L’un de ses objectifs est aussi de faire monter en compétences les experts déjà spécialisés en sécurité industrielle. Pour cela, il a déjà organisé plusieurs sessions de formation. « L’industrie, c’est très concret. Pour la première session de formation, j’ai choisi d’apprendre aux experts à programmer des automates, développer des interfaces hommes machines basiques mais aussi découvrir les fondamentaux de la sécurité fonctionnelle. C’est à l’IUT de Saint-Etienne, auprès de spécialistes qu’ils ont pu découvrir cela ». Une fois de plus, son amour du terrain le porte. Alors qu’il a pris la tête d’une task force qui réunit toutes les business units de l’entreprise, son premier réflexe a été de leur faire visiter les installations techniques d’un métro automatisé. « Nos clients ne sont plus seulement les RSSI, mais aussi les techniciens et ingénieurs qui vont utiliser nos solutions. Nous devons les rencontrer pour prendre en compte la réalité de leur métier et adapter notre proposition de valeur », explique-t-il.

Au quotidien, simplicité et efficacité semblent être ses maîtres-mots. « J’essaye d’apporter un maximum de fluidité dans les processus et pourquoi pas, si les équipes sont réceptives, des procédures inspirées de l’industrie qui ont fait leur preuve », explique-t-il avant d’ajouter une nouvelle fois : « Cela nous permet de nous rapprocher de méthodes de travail industrielles efficaces, répondant aux contraintes spécifiques des environnements clients ».

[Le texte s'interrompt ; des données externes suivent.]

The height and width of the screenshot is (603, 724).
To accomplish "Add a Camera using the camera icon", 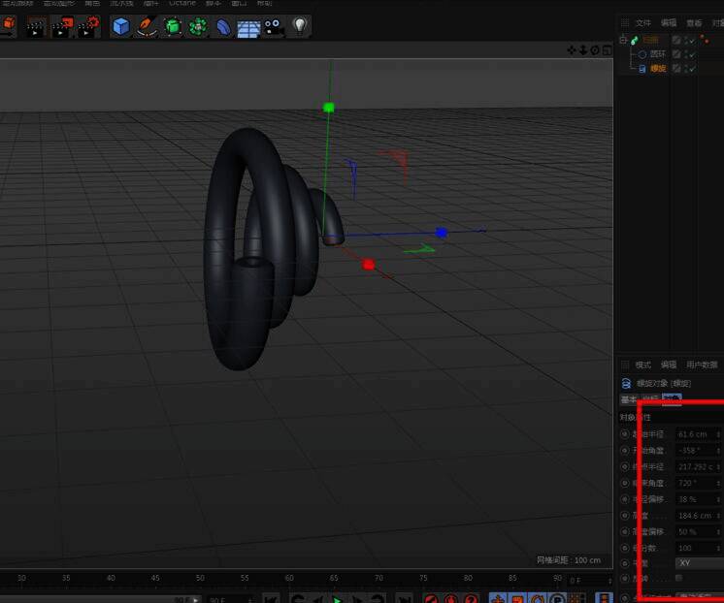I will click(x=274, y=27).
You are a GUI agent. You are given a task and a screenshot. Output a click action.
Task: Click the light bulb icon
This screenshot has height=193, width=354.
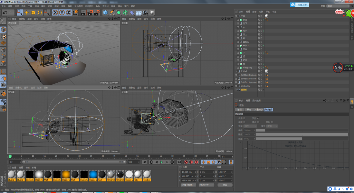(x=152, y=13)
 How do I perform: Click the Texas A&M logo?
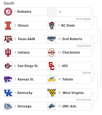[x=8, y=39]
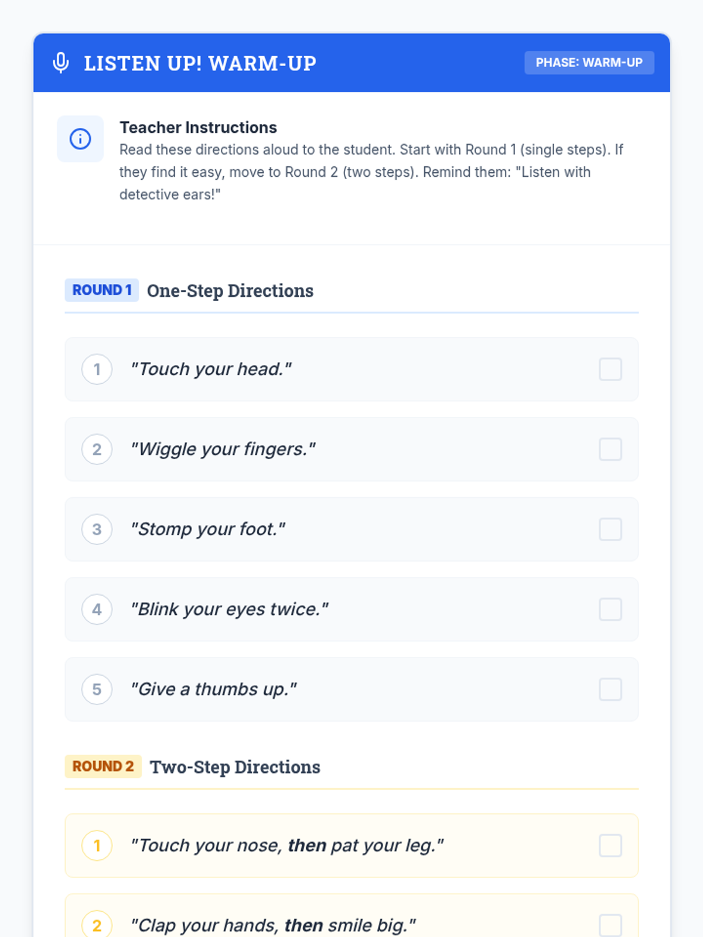Click number 1 circle for Touch your head
The image size is (703, 937).
pyautogui.click(x=97, y=370)
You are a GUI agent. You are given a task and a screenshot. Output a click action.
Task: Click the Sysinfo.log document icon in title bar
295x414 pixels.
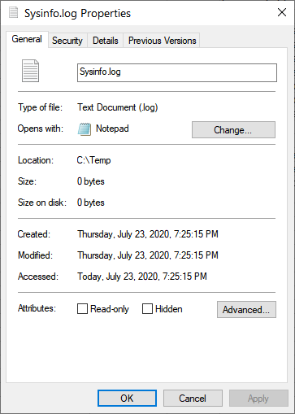point(13,12)
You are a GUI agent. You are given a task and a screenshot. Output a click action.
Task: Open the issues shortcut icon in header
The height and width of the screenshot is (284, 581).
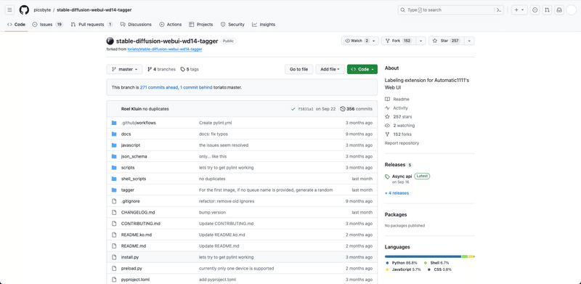pyautogui.click(x=535, y=10)
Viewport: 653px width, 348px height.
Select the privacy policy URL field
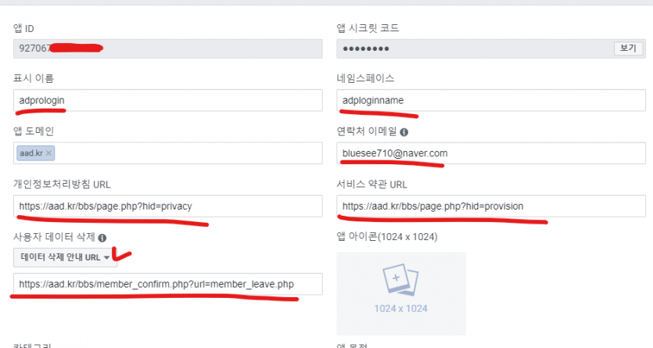coord(168,206)
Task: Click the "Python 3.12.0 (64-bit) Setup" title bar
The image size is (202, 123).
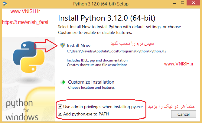Action: (x=101, y=4)
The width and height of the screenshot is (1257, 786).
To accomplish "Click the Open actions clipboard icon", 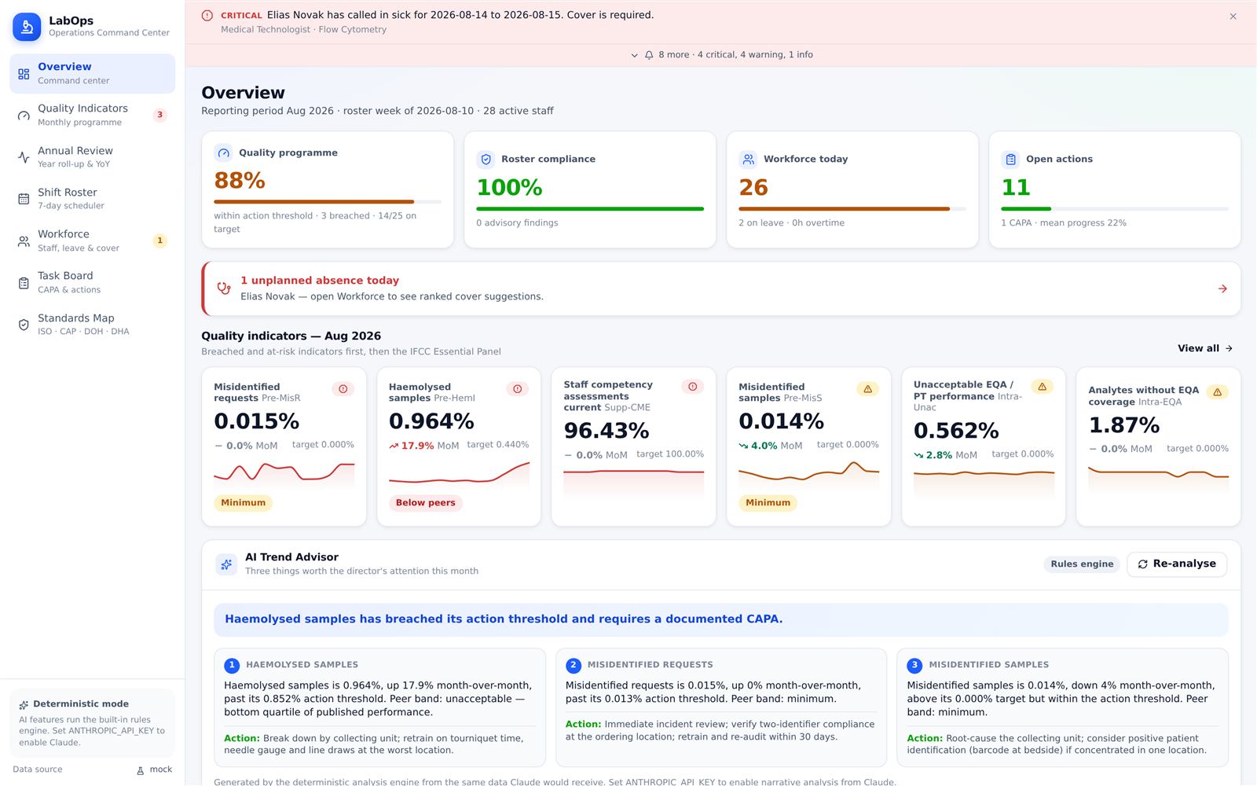I will [1011, 160].
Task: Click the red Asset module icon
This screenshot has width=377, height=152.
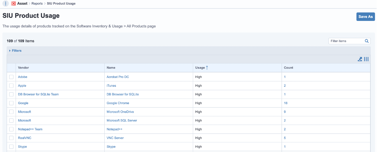Action: tap(14, 3)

Ce qu’il aime le plus dans ses fonctions ? Etre au cœur de l’innovation, découvrir un nouvel univers et tisser des liens avec de nouvelles personnes. Si le travail a une place très importante dans sa vie, Jean-Christophe concède trouver du temps pour une autre passion : les sports de montagne. Un goût du challenge et de l’aventure qui, sans aucun doute, lui permettront de continuer de faire partie des experts qui renforcent la cybersécurité industrielle en France et en Europe.